──────── DATASET CONTENT
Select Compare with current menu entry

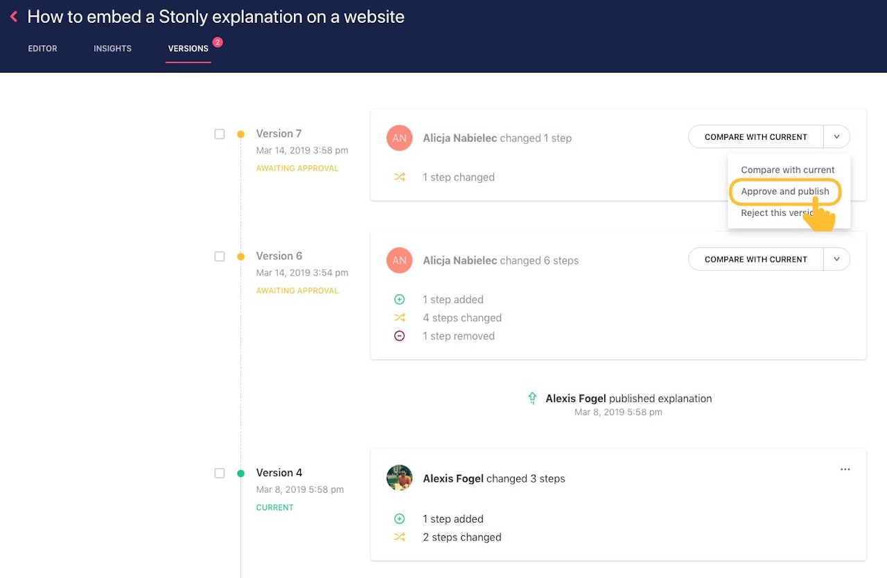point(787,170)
────────────────
──────── DATASET CONTENT
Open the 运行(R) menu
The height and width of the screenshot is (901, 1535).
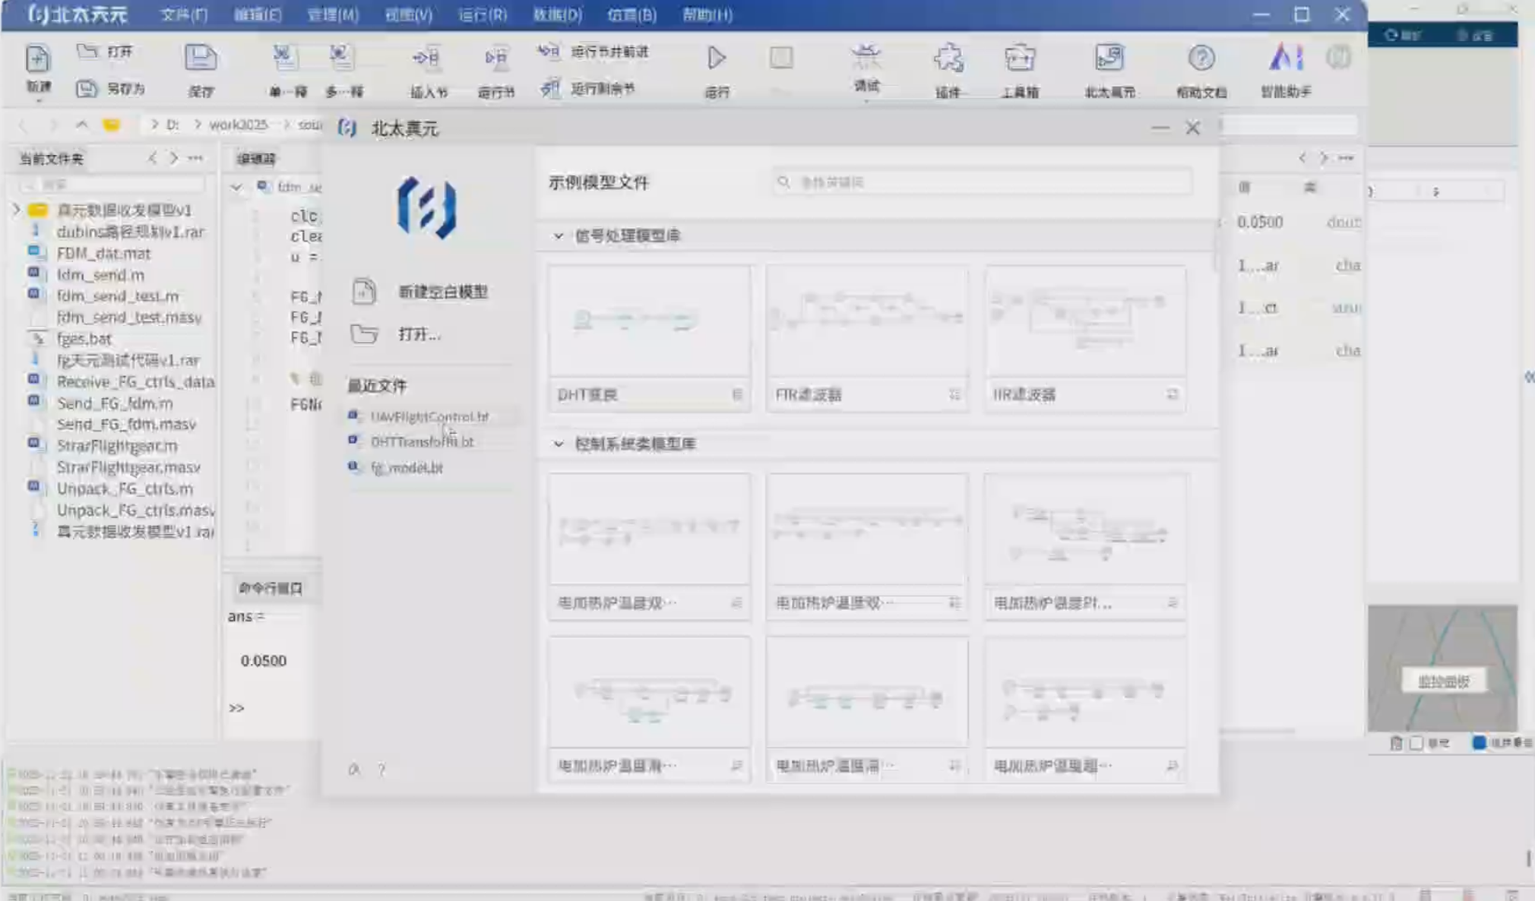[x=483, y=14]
────────────────
#### EXERCISE DESCRIPTION:
Update the lines of the material from the one containing "Open the 运行(R) menu" through the one containing "[x=483, y=14]", inclusive, so that "screenshot" becomes "image" and nothing else changes. Give only those lines, and leave the pictures out.

#### ANSWER TO THE TASK:
Open the 运行(R) menu
The height and width of the image is (901, 1535).
[x=483, y=14]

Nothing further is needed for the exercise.